Split Pea - Artichoke Heart Stew with Tricolor Quinoa-Spinach and Corn-off-the-Cob (No Added Fat)

I love ArtiHearts™, packaged grilled artichoke hearts. I wanted to make a dish with them and came up with the unusual idea of cooking them with split peas or lentils. Here is what I did:


Ingredients
  • 1/2 cup green (or yellow) split pea
  • 1 1/2 cups water
  • Vegan bouillon cube
  • 1/4 t finely chopped (1/8") ginger
  • 6 kale leaves, stems excepted (composted or discarded), roughly hand torn into approximately 3/4" leaves
  • 2t chopped basil (I used frozen cubes)
  • Approx. 1 cup artichoke hearts (I use most of a packaged ArtiHearts™) roughly chopped into approximately 3/4" pieces
  • Approx. 1/8 t each dried oregano and lemon pepper
  • 1/2 t or to taste salt
  • Lemon juice to taste (I used about a teaspoon of fresh squeezed Meyer lemon juice)

Process
  1. The normal way to cook green split peas is to sort through them, eliminating any debris, then to rinse them, which I did.
  2. The next step calls for cooking in a 1 part to 3 parts water ratio for a 45m simmer or 6-10m high pressure cook. I used my Instant Pot pressure cooker to cook the split peas, water, and bouillon cube for 5m under high pressure; the split peas tasted good and just a bit undercooked.
  3. I added the ginger, kale, and basil, and cooked on high pressure for another minute.
  4. When I was ready to serve, I gently let out the remaining pressure and added the artichoke, oregano, lemon pepper, salt, and lemon juice.
I also made some tricolor quinoa with 1/2 cup of quinoa, 1 cup of water, 1/2 cup frozen spinach, a vegan bouillon cube, maybe 1/4 t salt, and a teaspoon of tomato paste brought to a boil and simmered on low for a few minutes, then kept covered, off the heat, for about 10m till the moisture was absorbed. I flame-roasted two corn cobs, stripped the kernels, and mixed in a bit of salt and Meyer lemon juice.

Results

I took a risk today as the main course combination was rather unusual and just the product of my imagining what may work. But it came out great! We all loved the dish.
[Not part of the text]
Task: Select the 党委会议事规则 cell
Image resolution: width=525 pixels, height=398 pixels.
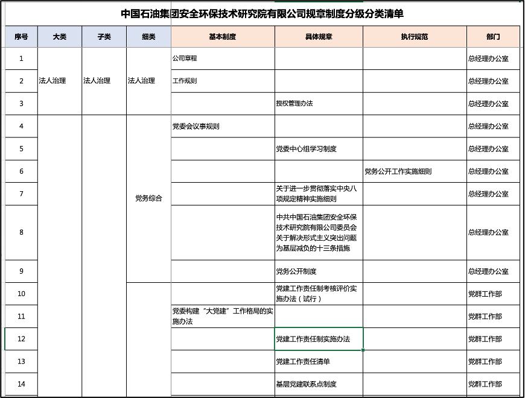Action: tap(223, 126)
I am coming to the conclusion that the tricolor quinoa is not as enjoyable to eat the fluffier yellow only, but the quinoa dish was good, as was the corn.

Ideas for the future

I don't take credit for anything but the combination, as the Instant Pot and ingredients really made the main course. Surprisingly, I can think of no improvements - the spices were "just right". Yay!!